Clara Schumann and Agathe von Siebold

Is there something fatalistic, or even funereal in this passage in the slow movement of the sextet, expressing resignation at his state of being?:

 

This excerpt shows well Brahms’s affinity with the richer darker tones of the musical spectrum that he found able to achieve with the help of the extra viola and cello in the sextet.  The pizzicati of the violins provide a lovely touch, lightening the atmosphere a little.  He knew just how to express his inner feelings in musical form.

Four plus two = Spohr

John Braga writes:

The string sextet is quite a rare animal.  Neither Mozart nor Haydn nor Beethoven nor Schubert nor Mendelssohn ever composed one.

You wait for ages for a string sextet, then two come along at once!
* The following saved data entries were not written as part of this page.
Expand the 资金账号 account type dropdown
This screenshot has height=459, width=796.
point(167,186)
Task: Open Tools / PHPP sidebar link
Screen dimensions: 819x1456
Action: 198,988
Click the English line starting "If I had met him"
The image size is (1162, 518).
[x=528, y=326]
Divertimento String Quartet plus friends will be playing Spohr’s only sextet, written in 1848 and Brahms’s sextet no. 1 written in 1860.  So, two mid-nineteenth-century works.
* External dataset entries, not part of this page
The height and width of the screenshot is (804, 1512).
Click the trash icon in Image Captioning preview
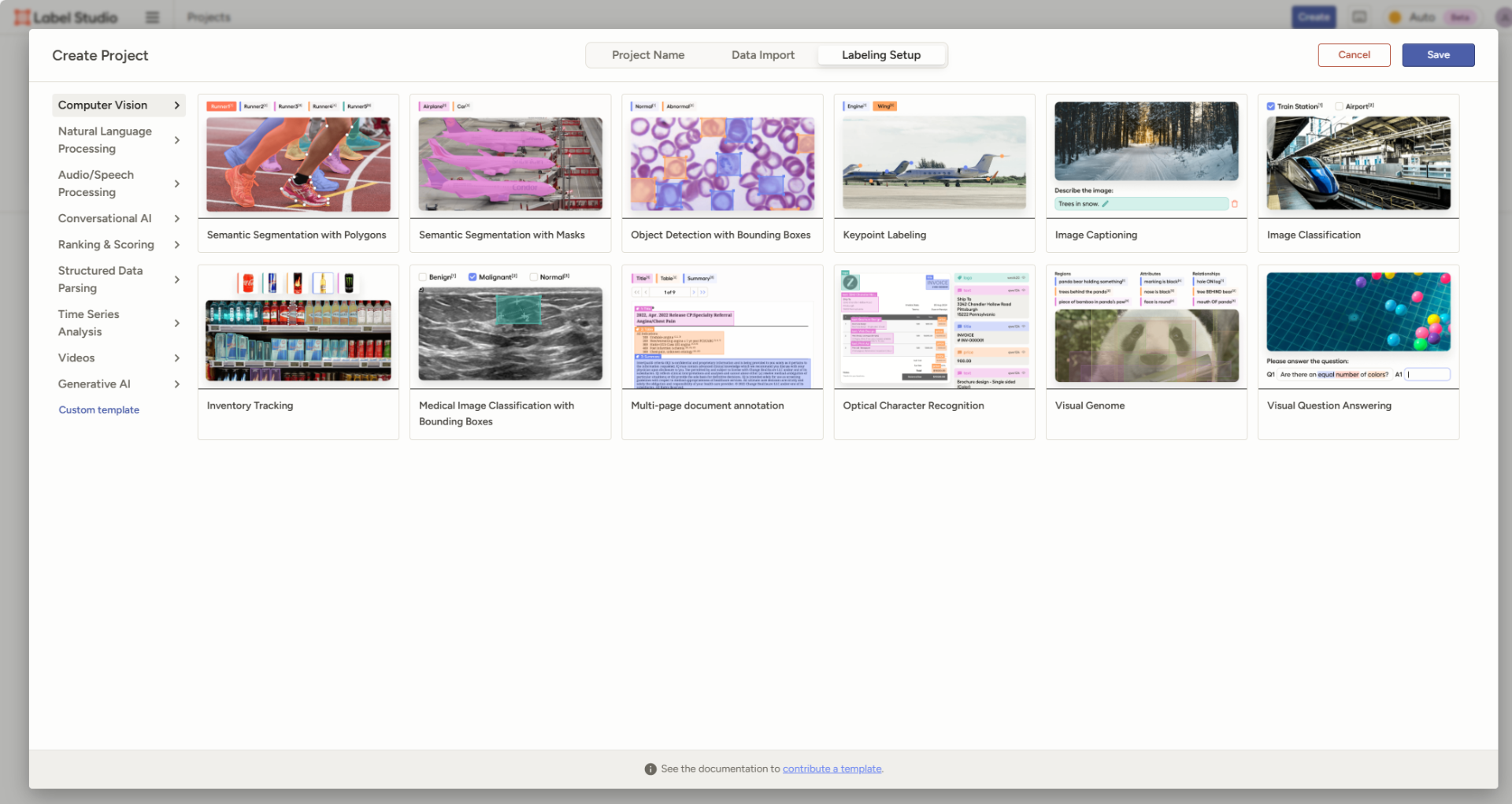pyautogui.click(x=1234, y=204)
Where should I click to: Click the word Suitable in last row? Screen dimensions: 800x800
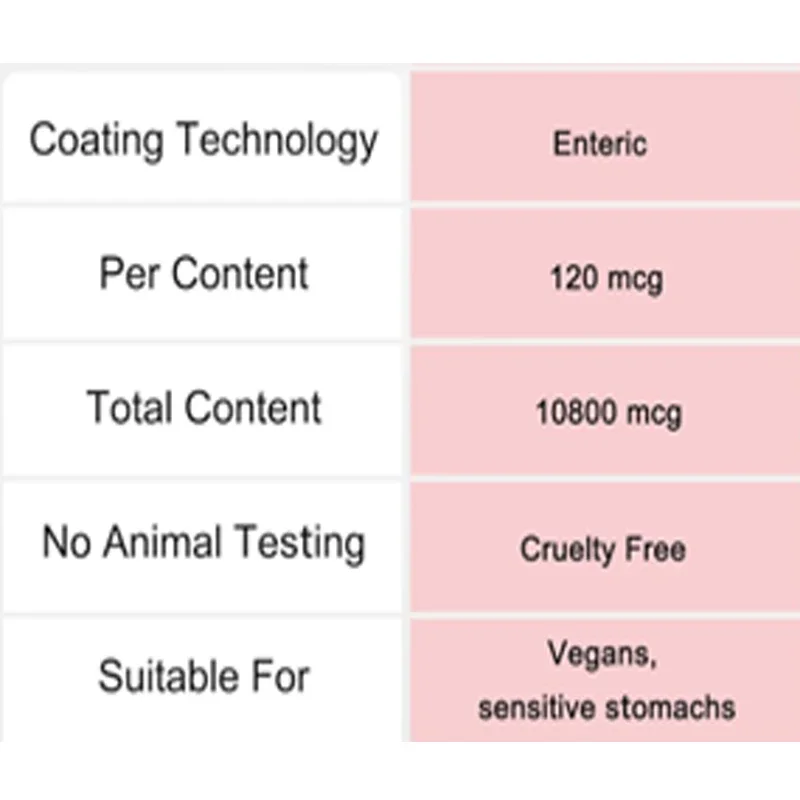coord(168,677)
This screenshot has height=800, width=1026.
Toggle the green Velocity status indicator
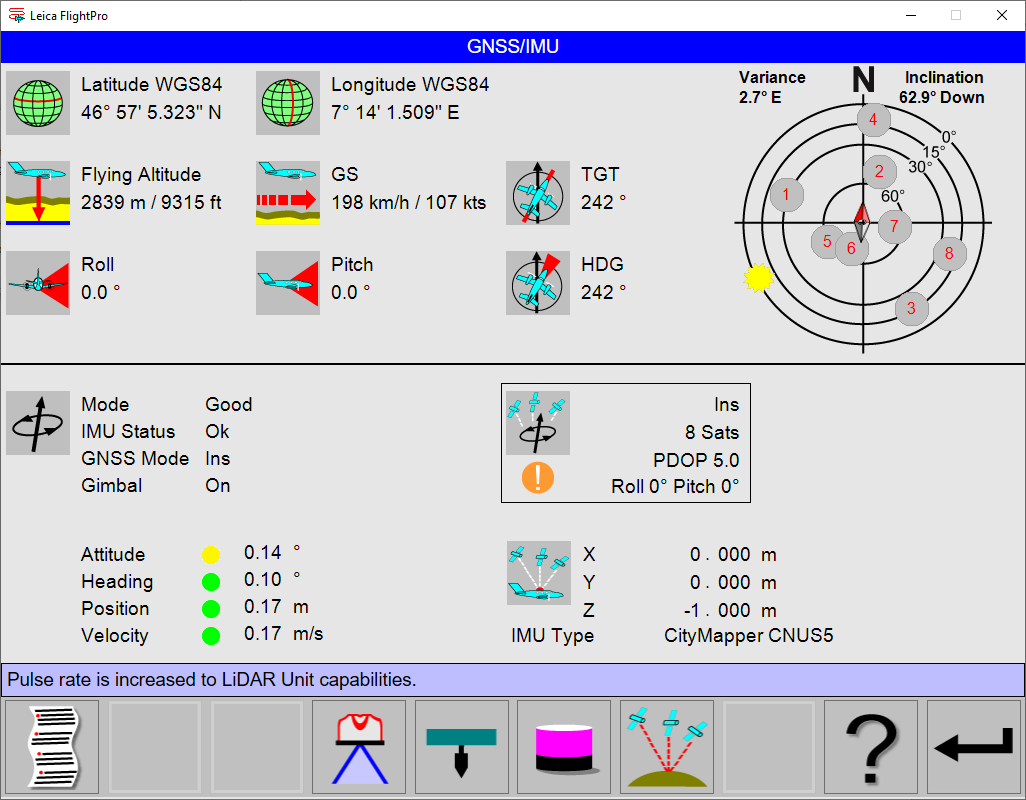click(211, 635)
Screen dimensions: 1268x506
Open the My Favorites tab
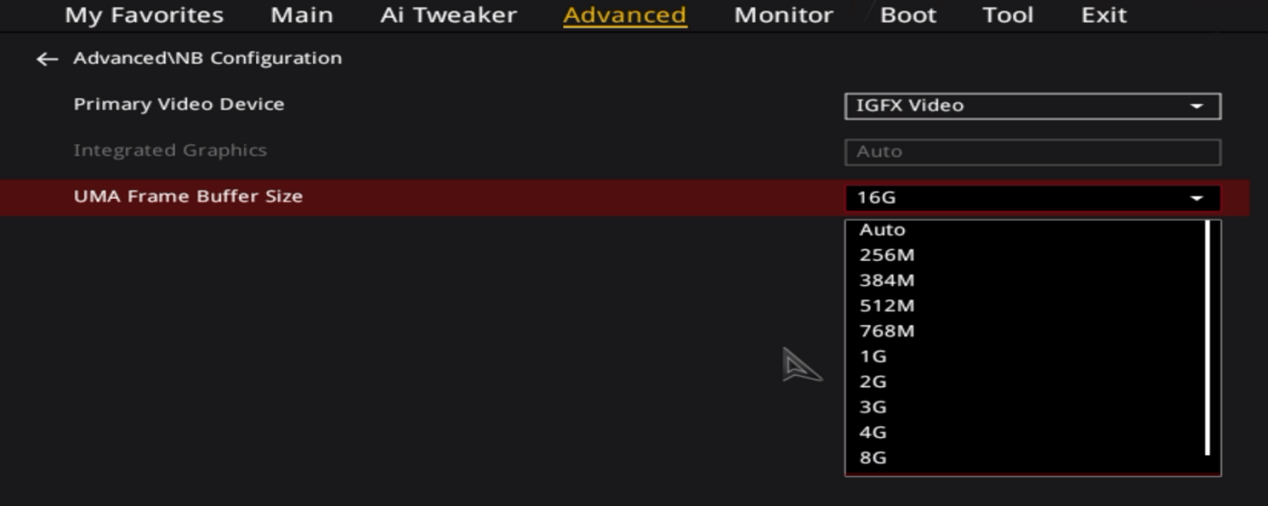coord(144,15)
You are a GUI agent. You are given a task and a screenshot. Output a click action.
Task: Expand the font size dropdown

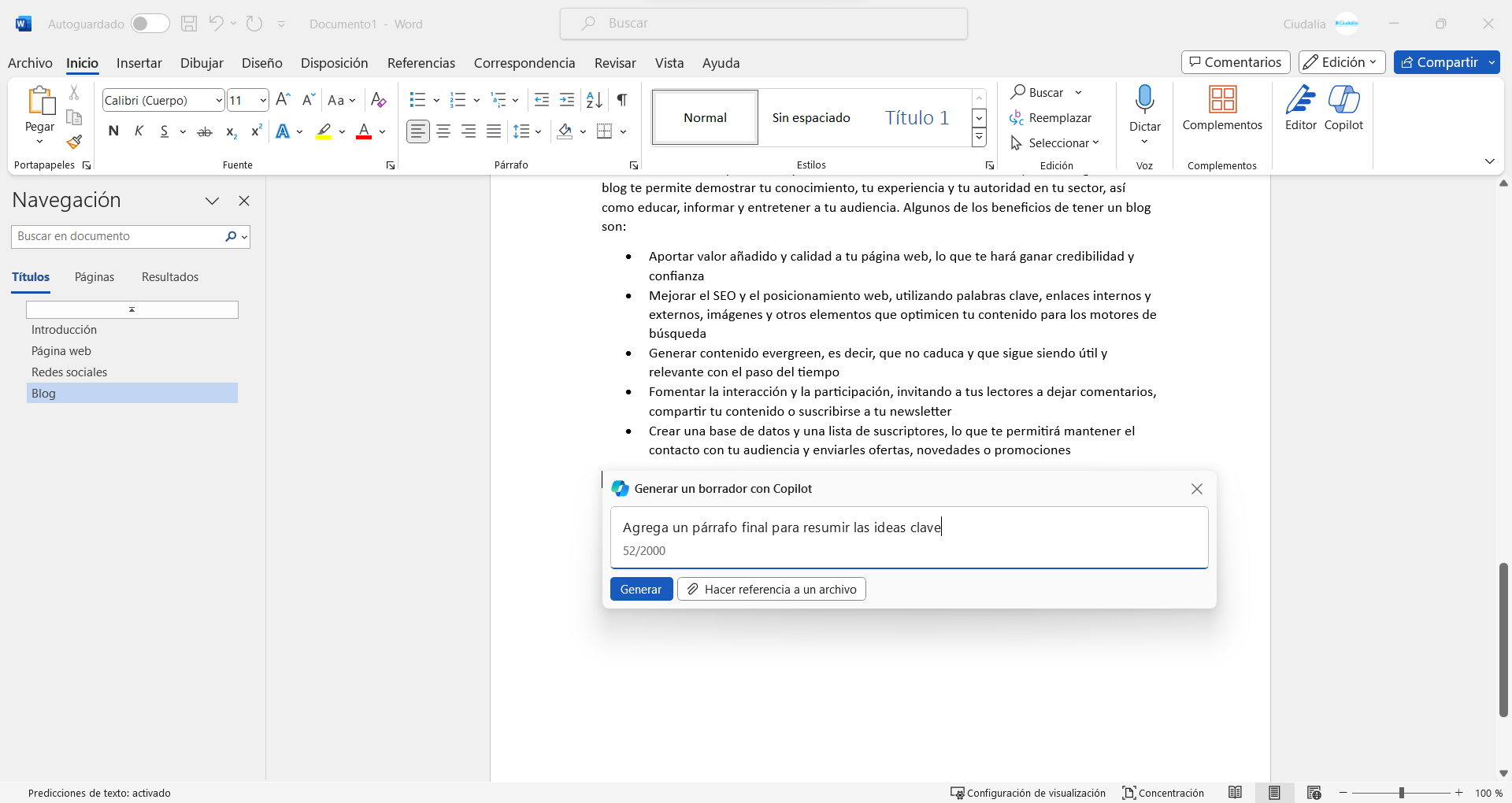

Brahms is of course a major composer, and very popular today.  Spohr is not a well-known name to most people, so I want to start by giving some brief details of the man, his life and his legacy.

Louis Spohr self portrait

In later years

Louis Spohr was born in Brunswick, North Germany in 1784.  To put this date in context, In Vienna Mozart was aged 28 and sadly had only 7 more years to live.  Haydn was in full flow in Esterhazy, aged 52, and would live another 25 years.  Beethoven was a lad of 14 living in Bonn.
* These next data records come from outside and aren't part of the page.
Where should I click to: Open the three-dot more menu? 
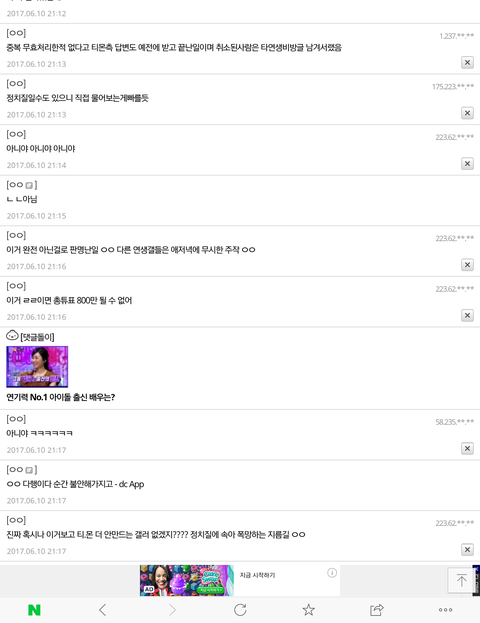(445, 610)
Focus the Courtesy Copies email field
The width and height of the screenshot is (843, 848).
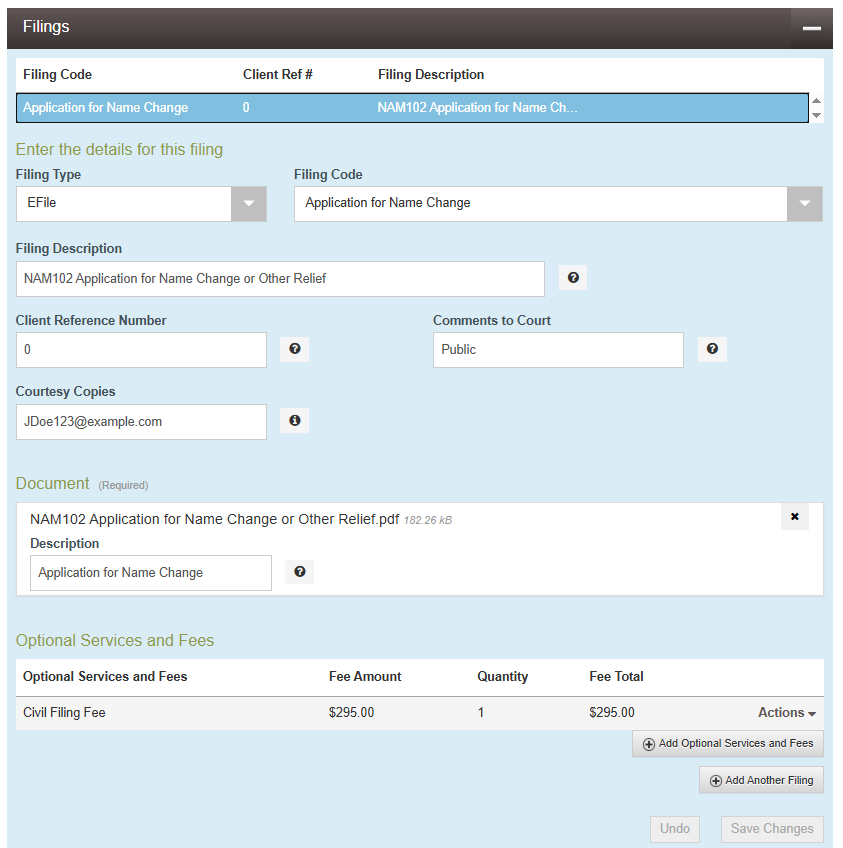tap(141, 422)
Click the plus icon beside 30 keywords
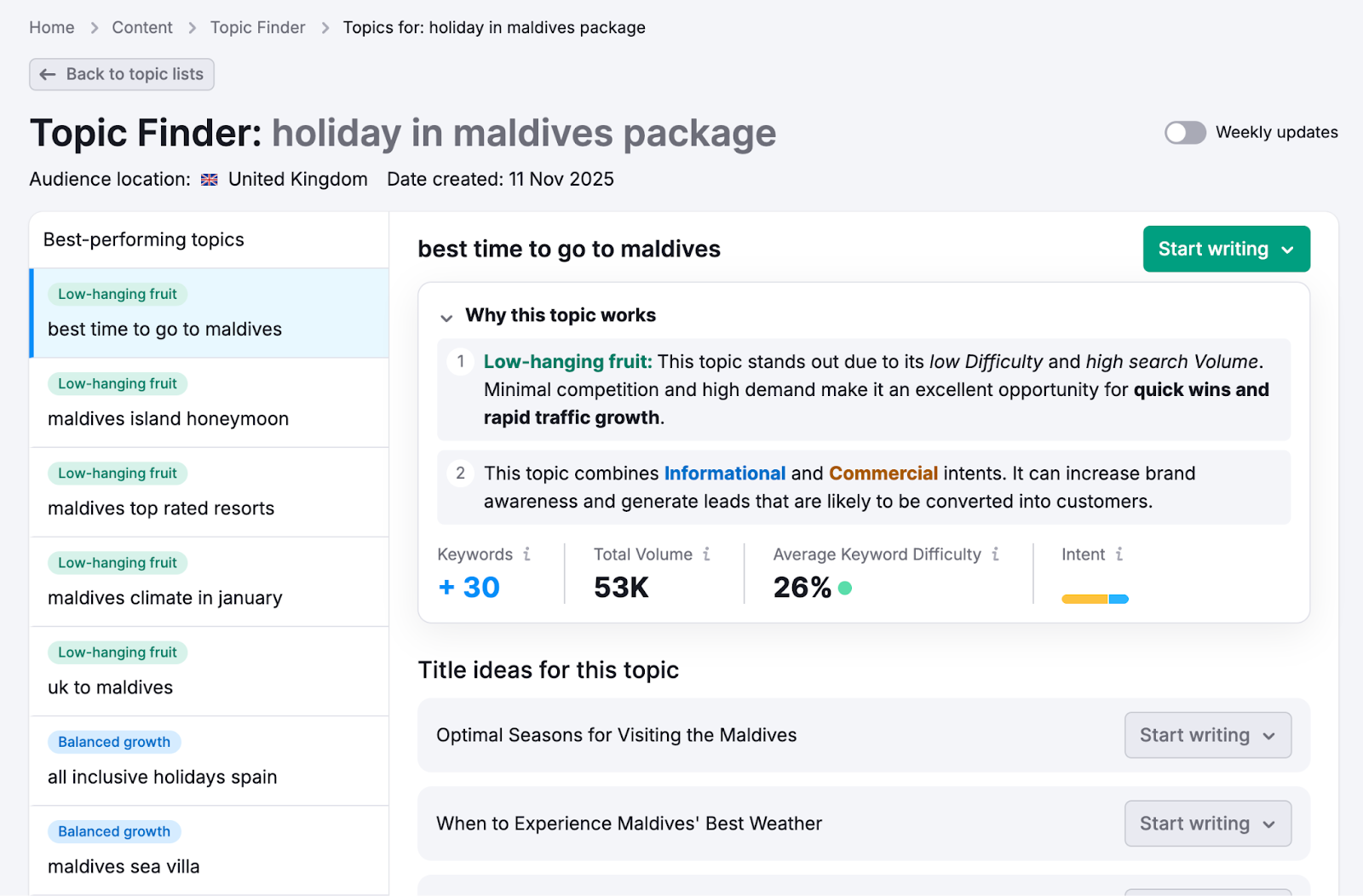 [x=446, y=588]
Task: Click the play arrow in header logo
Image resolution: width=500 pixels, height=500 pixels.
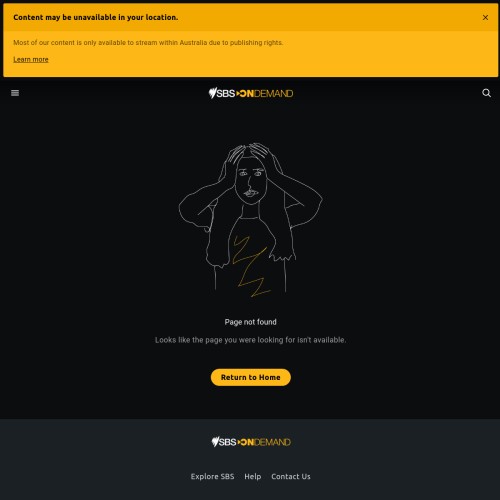Action: point(238,94)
Spohr showed early musical ability and was taken on by the Duke of Brunswick as a violin player in his orchestra at the age of 15.  From that time on to the end of his long life he was able to earn a living as a player, conductor and composer.  Unlike Mozart and Schubert he never had to starve in a garret.  He married an 18-year-old harpist, Dorette Scheidler, in 1806 and they remained happily married until her death 28 years later.  He composed 10 symphonies, several operas, 18 violin concertos, 4 clarinet concertos, many songs, 36 string quartets and a very successful octet and nonet.  At the height of his fame some German critics hailed him as the natural successor to Beethoven, a claim that will seem somewhat ridiculous to us today but demonstrates how well he was regarded.  He toured England on 3 occasions and was well received.

Cover sheet for ‘Evenings with the best Composers’, including amongst others, JS Bach, Gluck, Rossini and Spohr c. 1860 © The Trustees of the British Museum

He also invented the violin chin rest, the baton, and rehearsal marks for which orchestral players should be very grateful.  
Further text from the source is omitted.